Ellinor felt sure that her brother would not hear of such an engagement, but he did hear of it, and, after various objections, gave a sort of sanction to it. It was not to be pressed upon Lucy if Lucy disliked it. Lady Linlithgow was to be made to understand that Lucy might leave whenever she pleased. It was to be an invitation, which Lucy might accept if she were so minded. Lucy’s position as an honourable guest was to be assured to her. It was thought better that Lady Linlithgow should not be told of Lucy’s engagement unless she asked questions, or unless Lucy should choose to tell her. Every precaution was to be taken, and then Frank gave his sanction. He could understand, he said, that it might be inexpedient that Lucy should come at once to the deanery, as, were she to do so, she must remain there till her marriage, let the time be ever so long. “It might be two years,” said the mother.

“Hardly so long as that,” said the son.

“I don’t think it would be — quite fair — to papa,” said the mother. It was well that the argument was used behind the dean’s back, as, had it been made in his hearing, the dean would have upset it at once. The dean was so short-sighted and imprudent that he would have professed delight at the idea of having Lucy Morris as a resident at the deanery. Frank acceded to the argument, and was ashamed of himself for acceding. Ellinor did not accede, nor did her sisters, but it was necessary that they should yield. Mrs. Greystock at once wrote to Lady Linlithgow, and Frank wrote by the same post to Lucy Morris.
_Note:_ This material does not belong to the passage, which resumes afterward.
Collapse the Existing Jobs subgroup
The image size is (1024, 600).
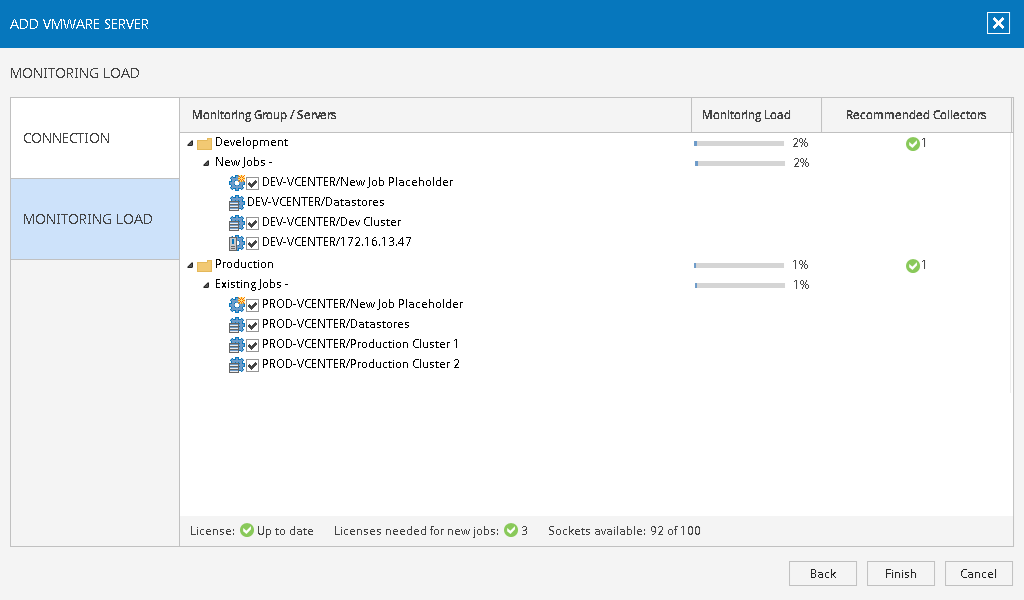coord(206,285)
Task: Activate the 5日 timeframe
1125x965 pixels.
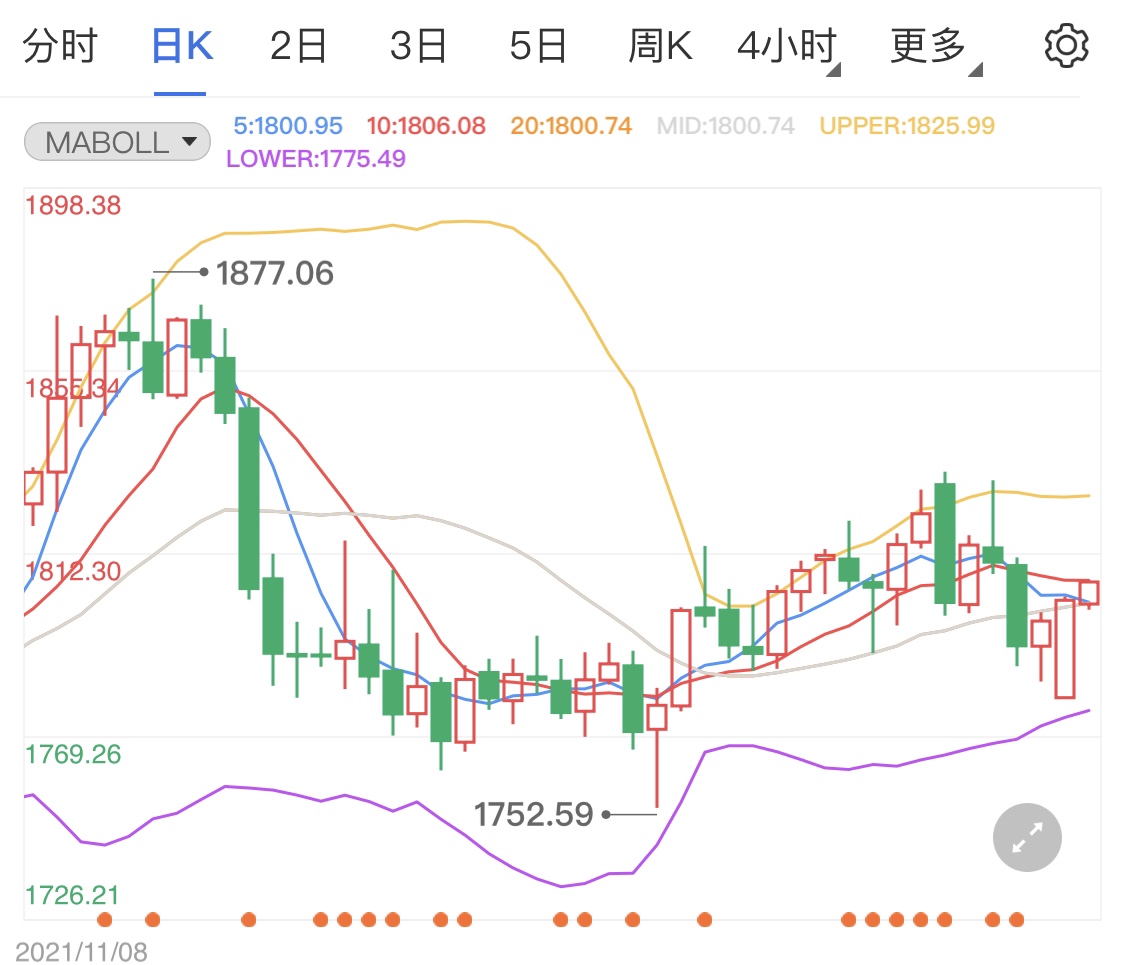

“As there must be a year’s delay,” he wrote, “we all here think it best that your visit to us should be postponed for a while. But if you object to the Linlithgow plan, say so at once. You shall be asked to do nothing disagreeable.” He found the letter very difficult to write. He knew that she ought to have been welcomed at once to Bobsborough. And he knew, too, the reason on which his mother’s objection was founded. But it might be two years before he could possibly marry Lucy Morris, or it might be three. Would it be proper that she should be desired to make the deanery her home for so long and so indefinite a time? And when an engagement was for so long, could it be well that everybody should know it, as everybody would if Lucy were to take up her residence permanently at the deanery? Some consideration, certainly, was due to his father.
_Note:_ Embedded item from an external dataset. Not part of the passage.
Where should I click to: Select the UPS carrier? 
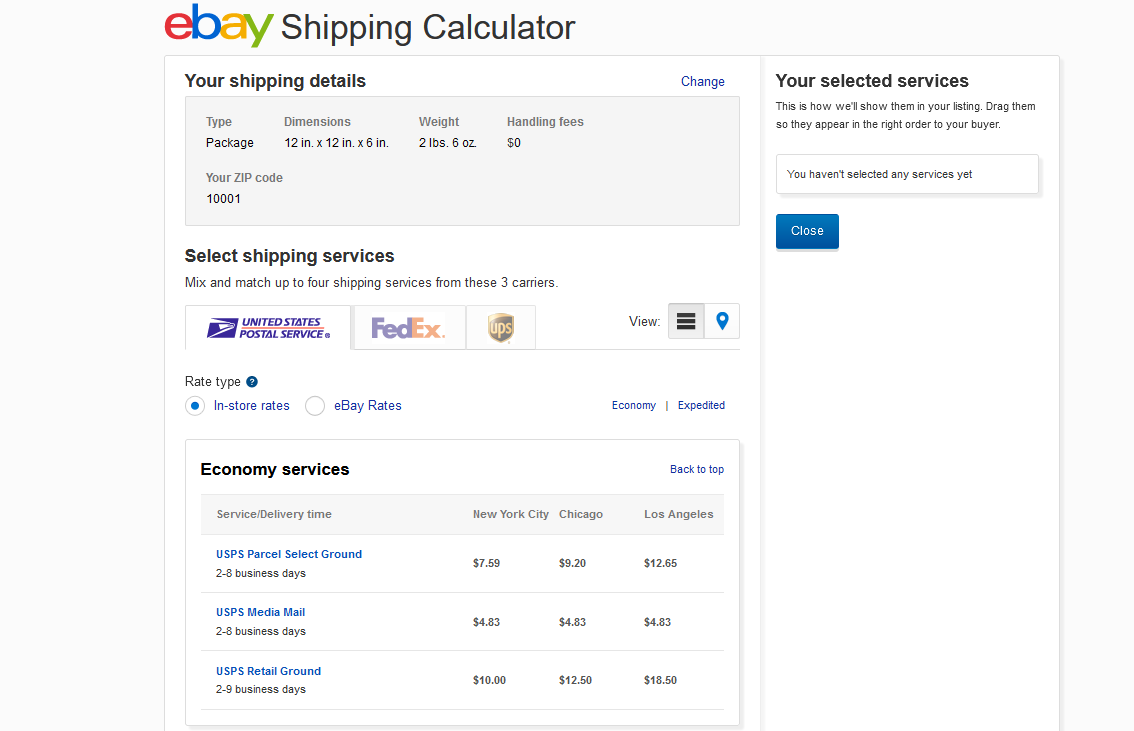(500, 326)
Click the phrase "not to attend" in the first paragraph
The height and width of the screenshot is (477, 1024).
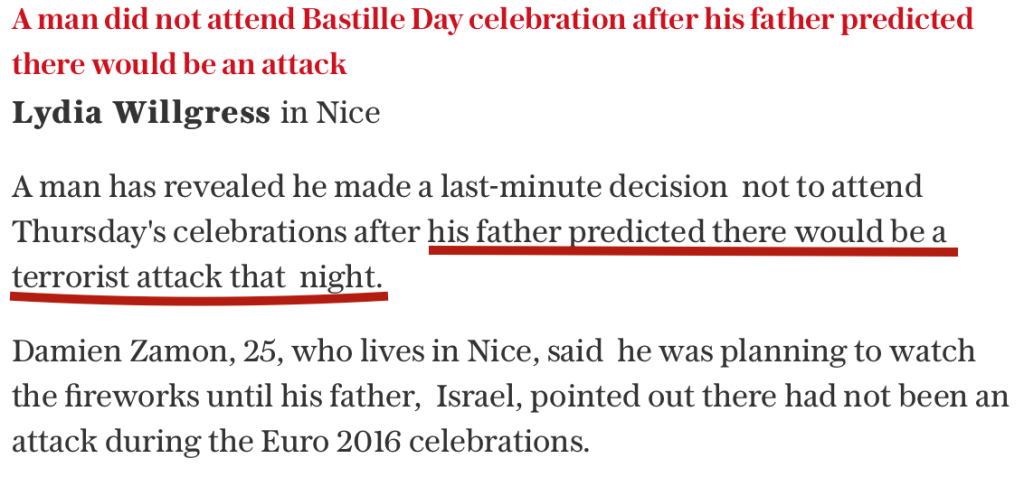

And, moreover, it was absolutely necessary that he and Lizzie Eustace should understand each other as to that mutual pledge of truth which had passed between them.

In the meantime he received the following letter from Messrs. Camperdown:

“62 NEW SQUARE, LINCOLN’S INN, September 15, 18 —.

“DEAR SIR — After what passed in our chambers the other day, we think it best to let you know that we have been instructed by the executor of the late Sir Florian Eustace to file a bill in Chancery against the widow, Lady Eustace, for the recovery of valuable diamonds. You will oblige us by making the necessary communication to her ladyship, and will perhaps tell us the names of her ladyship’s solicitors.

“We are, dear sir,

“Your very obedient servants,



A few days after the receipt of this letter Frank started for Scotland.